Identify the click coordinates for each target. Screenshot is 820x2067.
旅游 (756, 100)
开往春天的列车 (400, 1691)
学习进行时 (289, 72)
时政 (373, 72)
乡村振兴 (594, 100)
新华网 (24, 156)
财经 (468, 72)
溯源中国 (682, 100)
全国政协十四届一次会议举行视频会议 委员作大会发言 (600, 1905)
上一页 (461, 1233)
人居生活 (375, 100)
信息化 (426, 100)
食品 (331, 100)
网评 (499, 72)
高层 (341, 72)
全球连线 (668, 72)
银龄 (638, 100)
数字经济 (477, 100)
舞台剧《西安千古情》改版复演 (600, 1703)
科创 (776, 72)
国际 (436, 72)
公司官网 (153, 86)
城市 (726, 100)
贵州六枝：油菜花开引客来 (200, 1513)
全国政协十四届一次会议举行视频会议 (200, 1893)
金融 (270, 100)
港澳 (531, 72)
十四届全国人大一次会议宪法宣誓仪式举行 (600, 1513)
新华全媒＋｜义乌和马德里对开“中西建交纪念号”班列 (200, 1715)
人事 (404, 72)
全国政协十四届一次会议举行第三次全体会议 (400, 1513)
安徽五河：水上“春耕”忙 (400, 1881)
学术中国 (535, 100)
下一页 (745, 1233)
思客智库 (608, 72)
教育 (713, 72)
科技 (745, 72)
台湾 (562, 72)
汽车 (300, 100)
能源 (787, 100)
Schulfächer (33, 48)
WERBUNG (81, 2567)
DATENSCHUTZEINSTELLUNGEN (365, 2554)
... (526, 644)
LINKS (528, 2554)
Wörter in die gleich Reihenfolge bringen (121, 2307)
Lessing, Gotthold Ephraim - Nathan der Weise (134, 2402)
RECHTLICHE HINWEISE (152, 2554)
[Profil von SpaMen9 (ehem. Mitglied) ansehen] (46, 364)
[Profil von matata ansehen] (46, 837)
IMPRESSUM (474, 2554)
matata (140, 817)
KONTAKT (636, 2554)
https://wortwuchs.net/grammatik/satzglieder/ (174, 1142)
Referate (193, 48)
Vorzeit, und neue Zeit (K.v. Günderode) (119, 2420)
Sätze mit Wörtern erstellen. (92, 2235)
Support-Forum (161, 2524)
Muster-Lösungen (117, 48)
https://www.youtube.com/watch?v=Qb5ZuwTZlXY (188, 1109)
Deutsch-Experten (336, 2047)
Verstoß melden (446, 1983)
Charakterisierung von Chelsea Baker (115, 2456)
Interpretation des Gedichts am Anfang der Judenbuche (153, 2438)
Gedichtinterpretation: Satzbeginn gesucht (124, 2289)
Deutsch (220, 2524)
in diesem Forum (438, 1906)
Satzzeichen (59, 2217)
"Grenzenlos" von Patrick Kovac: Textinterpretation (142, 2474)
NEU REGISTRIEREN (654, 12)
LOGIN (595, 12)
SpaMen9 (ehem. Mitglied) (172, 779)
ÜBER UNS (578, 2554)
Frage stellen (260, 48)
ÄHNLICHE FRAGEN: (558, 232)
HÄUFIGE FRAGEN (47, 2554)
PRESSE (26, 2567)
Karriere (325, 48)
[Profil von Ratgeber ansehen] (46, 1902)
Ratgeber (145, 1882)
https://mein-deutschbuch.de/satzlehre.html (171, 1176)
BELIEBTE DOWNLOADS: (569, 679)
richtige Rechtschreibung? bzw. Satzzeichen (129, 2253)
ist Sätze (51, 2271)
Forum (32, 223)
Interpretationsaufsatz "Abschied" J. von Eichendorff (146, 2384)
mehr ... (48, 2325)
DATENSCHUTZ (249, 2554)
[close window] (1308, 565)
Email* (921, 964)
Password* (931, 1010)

_ _ _

→ PROBLEM DESCRIPTION
Would you write out all of the data exactly as given?

→ WORKED SOLUTION
Identify the click coordinates for each target. Screenshot is 820x2067.
旅游 (756, 100)
开往春天的列车 (400, 1691)
学习进行时 (289, 72)
时政 (373, 72)
乡村振兴 (594, 100)
新华网 (24, 156)
财经 (468, 72)
溯源中国 (682, 100)
全国政协十四届一次会议举行视频会议 委员作大会发言 (600, 1905)
上一页 (461, 1233)
人居生活 (375, 100)
信息化 (426, 100)
食品 (331, 100)
网评 (499, 72)
高层 (341, 72)
全球连线 (668, 72)
银龄 (638, 100)
数字经济 (477, 100)
舞台剧《西安千古情》改版复演 (600, 1703)
科创 (776, 72)
国际 (436, 72)
公司官网 (153, 86)
城市 (726, 100)
贵州六枝：油菜花开引客来 (200, 1513)
全国政协十四届一次会议举行视频会议 (200, 1893)
金融 (270, 100)
港澳 (531, 72)
十四届全国人大一次会议宪法宣誓仪式举行 (600, 1513)
新华全媒＋｜义乌和马德里对开“中西建交纪念号”班列 (200, 1715)
人事 (404, 72)
全国政协十四届一次会议举行第三次全体会议 (400, 1513)
安徽五河：水上“春耕”忙 (400, 1881)
学术中国 (535, 100)
下一页 (745, 1233)
思客智库 (608, 72)
教育 (713, 72)
科技 (745, 72)
台湾 (562, 72)
汽车 (300, 100)
能源 (787, 100)
Schulfächer (33, 48)
WERBUNG (81, 2567)
DATENSCHUTZEINSTELLUNGEN (365, 2554)
... (526, 644)
LINKS (528, 2554)
Wörter in die gleich Reihenfolge bringen (121, 2307)
Lessing, Gotthold Ephraim - Nathan der Weise (134, 2402)
RECHTLICHE HINWEISE (152, 2554)
[Profil von SpaMen9 (ehem. Mitglied) ansehen] (46, 364)
[Profil von matata ansehen] (46, 837)
IMPRESSUM (474, 2554)
matata (140, 817)
KONTAKT (636, 2554)
https://wortwuchs.net/grammatik/satzglieder/ (174, 1142)
Referate (193, 48)
Vorzeit, und neue Zeit (K.v. Günderode) (119, 2420)
Sätze mit Wörtern erstellen. (92, 2235)
Support-Forum (161, 2524)
Muster-Lösungen (117, 48)
https://www.youtube.com/watch?v=Qb5ZuwTZlXY (188, 1109)
Deutsch-Experten (336, 2047)
Verstoß melden (446, 1983)
Charakterisierung von Chelsea Baker (115, 2456)
Interpretation des Gedichts am Anfang der Judenbuche (153, 2438)
Gedichtinterpretation: Satzbeginn gesucht (124, 2289)
Deutsch (220, 2524)
in diesem Forum (438, 1906)
Satzzeichen (59, 2217)
"Grenzenlos" von Patrick Kovac: Textinterpretation (142, 2474)
NEU REGISTRIEREN (654, 12)
LOGIN (595, 12)
SpaMen9 (ehem. Mitglied) (172, 779)
ÜBER UNS (578, 2554)
Frage stellen (260, 48)
ÄHNLICHE FRAGEN: (558, 232)
HÄUFIGE FRAGEN (47, 2554)
PRESSE (26, 2567)
Karriere (325, 48)
[Profil von Ratgeber ansehen] (46, 1902)
Ratgeber (145, 1882)
https://mein-deutschbuch.de/satzlehre.html (171, 1176)
BELIEBTE DOWNLOADS: (569, 679)
richtige Rechtschreibung? bzw. Satzzeichen (129, 2253)
ist Sätze (51, 2271)
Forum (32, 223)
Interpretationsaufsatz "Abschied" J. von Eichendorff (146, 2384)
mehr ... (48, 2325)
DATENSCHUTZ (249, 2554)
[close window] (1308, 565)
Email* (921, 964)
Password* (931, 1010)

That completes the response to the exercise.